In einer Erklärung sagte die Glyphosate Renewal Group – die Gruppe von Agrochemieunternehmen, die gemeinsam die erneute Zulassung des Stoffes beantragen –, sie „erkennt an, dass solche Verfahrensverzögerungen zusammen mit einer Verlängerung des aktuellen Zulassungszeitraums Standardpraktiken der EU-Regulierungsbehörden sind Prozess.”

Sie nannte den neuen Zeitplan auch „Ausdruck eines sehr transparenten Verfahrens, das allen Interessierten die Möglichkeit gibt, sich an dem Verfahren zu beteiligen“.

Auf der anderen Seite riefen Aktivisten dazu auf, den Prozess zu beschleunigen.

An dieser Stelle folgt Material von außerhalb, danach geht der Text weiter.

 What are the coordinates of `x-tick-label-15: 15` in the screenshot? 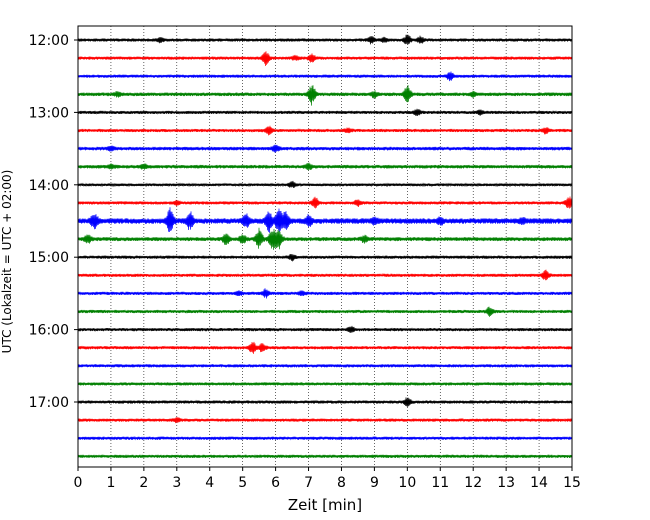 It's located at (572, 483).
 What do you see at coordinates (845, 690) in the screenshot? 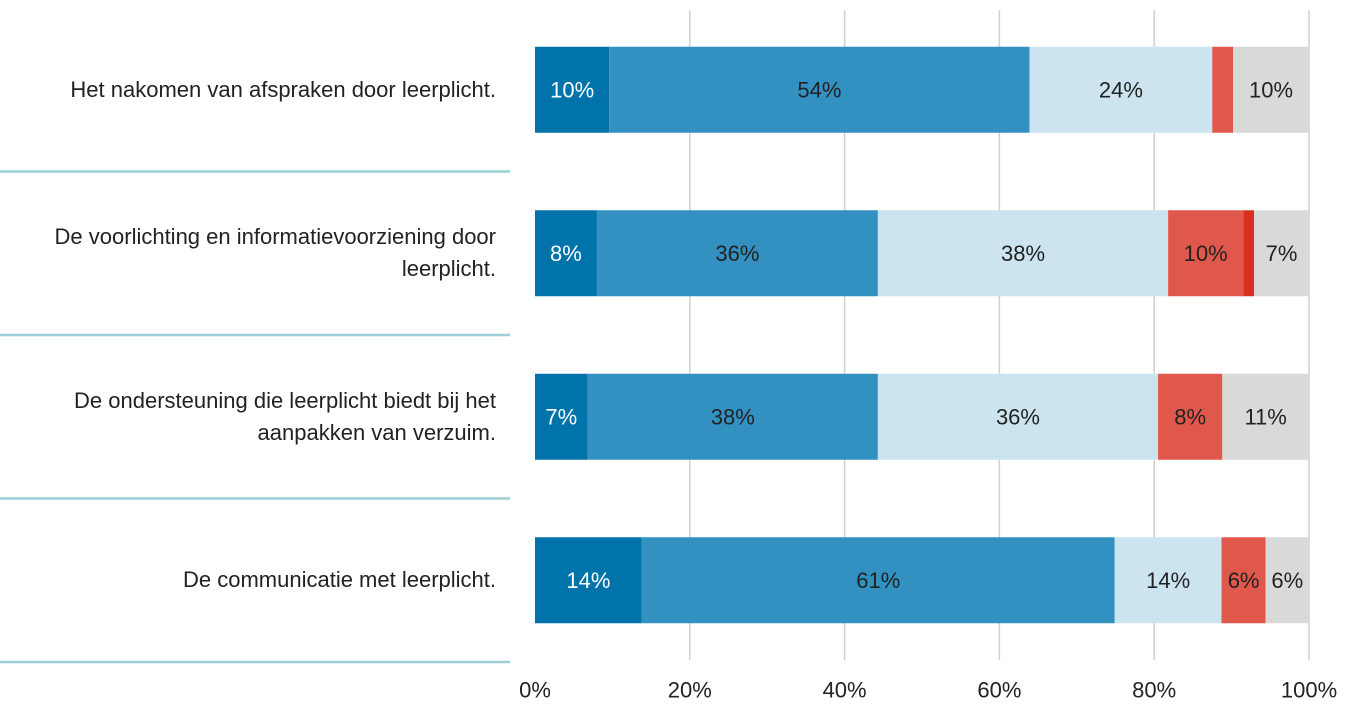
I see `x-tick-label: 40%` at bounding box center [845, 690].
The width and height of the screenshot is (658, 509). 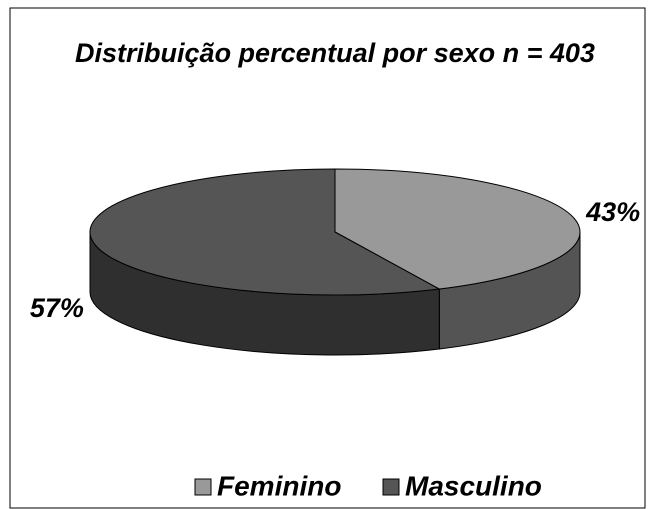 I want to click on chart-title: Distribuição percentual por sexo n = 403, so click(x=335, y=53).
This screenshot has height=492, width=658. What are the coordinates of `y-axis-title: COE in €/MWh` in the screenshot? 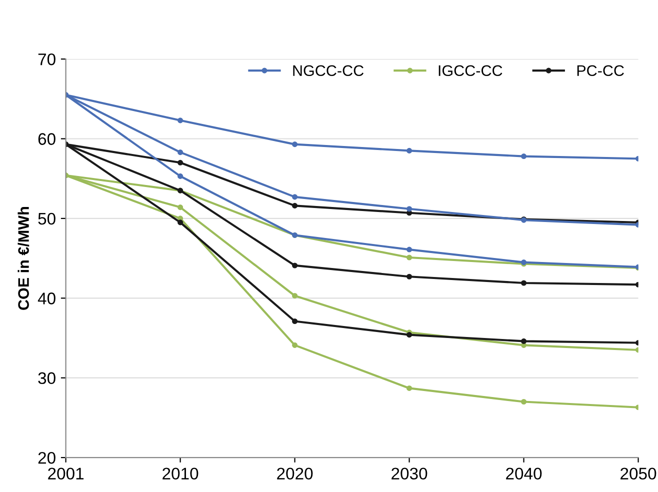 It's located at (24, 258).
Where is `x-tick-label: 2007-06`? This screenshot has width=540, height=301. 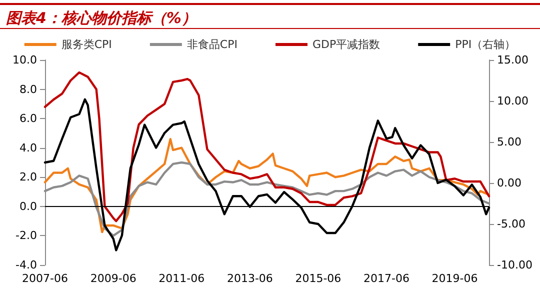
x-tick-label: 2007-06 is located at coordinates (45, 278).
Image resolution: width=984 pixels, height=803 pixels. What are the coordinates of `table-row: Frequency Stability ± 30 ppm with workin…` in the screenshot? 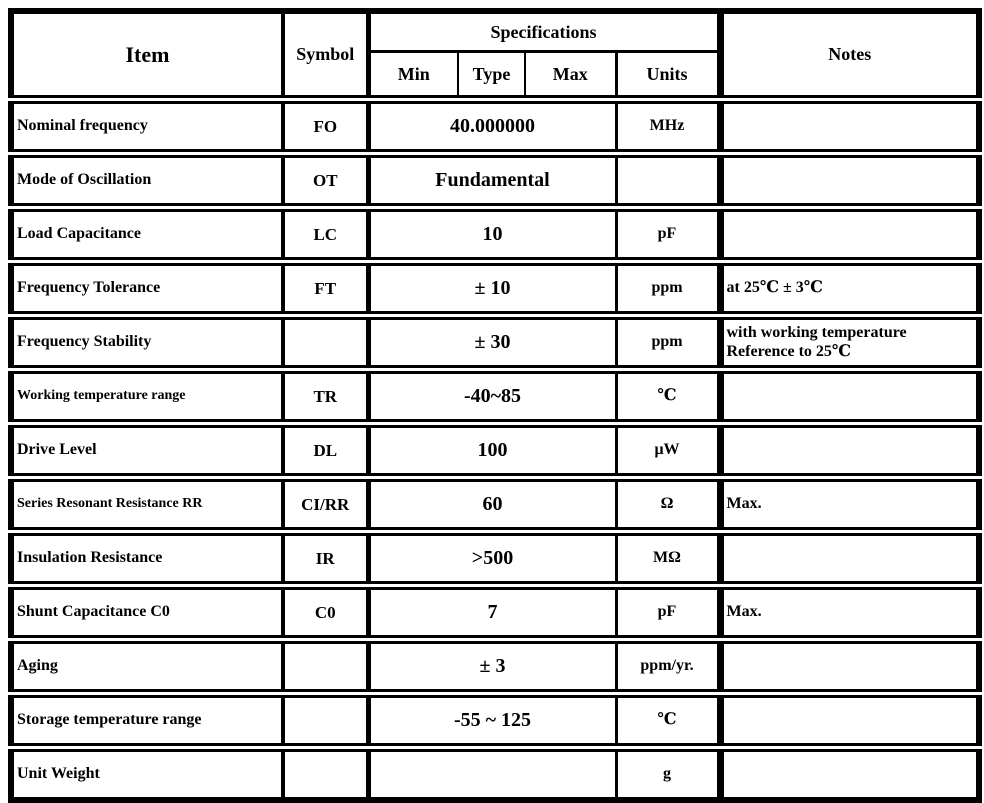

„Es gibt heute genügend Beweise in der wissenschaftlichen Literatur, die auf die Toxizität von Glyphosat sowohl für die Gesundheit der Bürger als auch für die Umwelt hinweisen“, sagte Martin Dermine, Policy Officer beim Pesticide Action Network Europe, gegenüber EURACTIV.

Er forderte die EFSA auf, „bis Ende des Jahres eine Stellungnahme zu den branchenfremden Erkenntnissen abzugeben, damit die Europäische Kommission und die Mitgliedstaaten die Idee fallen lassen, die Zulassung zu verlängern“.